A lot of things have changed in baseball from the time the Senators left Washington in 1971 until the arrival of the relocated Montreal Expos in 2005 — both on the field and in the stands.
On the field, there was no free agency or wild card, and pitchers finished games, not just six innings. In the stands, fans cheered for their teams, but it has a less manic tone than today, at least in other cities.
One change is the growth of the fan clubs in the stands — the creative ways fans adopt a certain player on their team and create an entertaining persona for that player, something that becomes part of the whole show.
That has yet to happen at RFK Stadium, and, as the final season of baseball there approaches, unless some creative Nationals fans step up to the plate, it won’t happen.
There’s still time, though — a little more than two months left to put a little fun in the game, in spite of the team’s losing, and make a connection to the players who, even in a losing season, have entertained and played hard.
I’m not talking about the manufactured groups, where players buy tickets for groups of children in a section of a ballpark. That’s a wonderful gesture but a totally different dynamic.
No, this is about groups of fans like the Coneheads, a group of Yankees fans who wore coneheads in honor of pitcher David Cone. And nobody may be better at this than Phillies fans, who, rooting for a franchise that just reached a record 10,000 losses, have come up with entertaining ways to have fun and even close the gap somewhat between themselves and the millionaires on the field.

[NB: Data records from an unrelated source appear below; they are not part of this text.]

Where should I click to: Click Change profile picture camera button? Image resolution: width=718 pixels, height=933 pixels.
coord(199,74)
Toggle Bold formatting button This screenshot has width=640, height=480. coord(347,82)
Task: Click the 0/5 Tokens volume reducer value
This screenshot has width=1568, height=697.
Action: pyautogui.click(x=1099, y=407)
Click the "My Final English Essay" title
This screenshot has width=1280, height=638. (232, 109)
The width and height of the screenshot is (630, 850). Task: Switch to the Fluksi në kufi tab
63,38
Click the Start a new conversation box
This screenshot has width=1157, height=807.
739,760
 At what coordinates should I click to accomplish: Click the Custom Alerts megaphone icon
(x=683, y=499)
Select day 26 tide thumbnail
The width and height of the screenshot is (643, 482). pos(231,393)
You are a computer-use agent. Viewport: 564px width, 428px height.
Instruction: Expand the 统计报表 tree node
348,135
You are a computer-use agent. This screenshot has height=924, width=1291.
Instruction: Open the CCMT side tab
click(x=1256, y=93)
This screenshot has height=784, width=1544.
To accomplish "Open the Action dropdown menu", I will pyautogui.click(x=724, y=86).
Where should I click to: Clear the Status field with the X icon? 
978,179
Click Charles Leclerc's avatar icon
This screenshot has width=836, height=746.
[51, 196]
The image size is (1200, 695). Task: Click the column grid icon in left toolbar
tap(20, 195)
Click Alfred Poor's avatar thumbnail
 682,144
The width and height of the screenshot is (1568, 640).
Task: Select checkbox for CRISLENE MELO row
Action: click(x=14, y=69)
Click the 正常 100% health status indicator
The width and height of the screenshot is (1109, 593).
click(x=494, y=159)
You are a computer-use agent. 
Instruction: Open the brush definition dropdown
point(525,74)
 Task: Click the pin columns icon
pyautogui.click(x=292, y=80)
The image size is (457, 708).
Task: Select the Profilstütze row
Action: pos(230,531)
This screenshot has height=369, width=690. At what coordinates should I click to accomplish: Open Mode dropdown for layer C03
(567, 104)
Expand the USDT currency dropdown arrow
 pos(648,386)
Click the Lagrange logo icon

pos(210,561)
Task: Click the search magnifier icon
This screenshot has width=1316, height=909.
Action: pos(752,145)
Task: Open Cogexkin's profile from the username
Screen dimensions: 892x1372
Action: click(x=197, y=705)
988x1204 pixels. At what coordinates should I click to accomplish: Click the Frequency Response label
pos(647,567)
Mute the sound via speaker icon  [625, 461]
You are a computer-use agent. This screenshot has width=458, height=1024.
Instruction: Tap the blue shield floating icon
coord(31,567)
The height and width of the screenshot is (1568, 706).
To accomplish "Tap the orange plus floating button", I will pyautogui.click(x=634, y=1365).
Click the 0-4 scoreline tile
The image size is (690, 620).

There was the Wolf Pack, a group of seven brothers who wore wolf masks to root for pitcher Randy Wolf. There was the Duck Pond, with fans wearing duck bills and using duck calls when relief pitcher Brandon Duckworth entered the game. There was Giambi’s Zombies (not for Jason in New York, which may have been appropriate, but for Jeremy), who did a zombie walk when Giambi would get a hit. Person’s People, paying tribute to former Phillies relief pitcher Robert Person, started when one man showed up one day with a sign that said “Person’s Person,” and it grew from there.
The best, though, may have been the Padilla Flotilla, a group of fans who rooted for pitcher Vicente Padilla, wearing sombreros and using imaginary paddles in unison whenever Padilla recorded a strikeout.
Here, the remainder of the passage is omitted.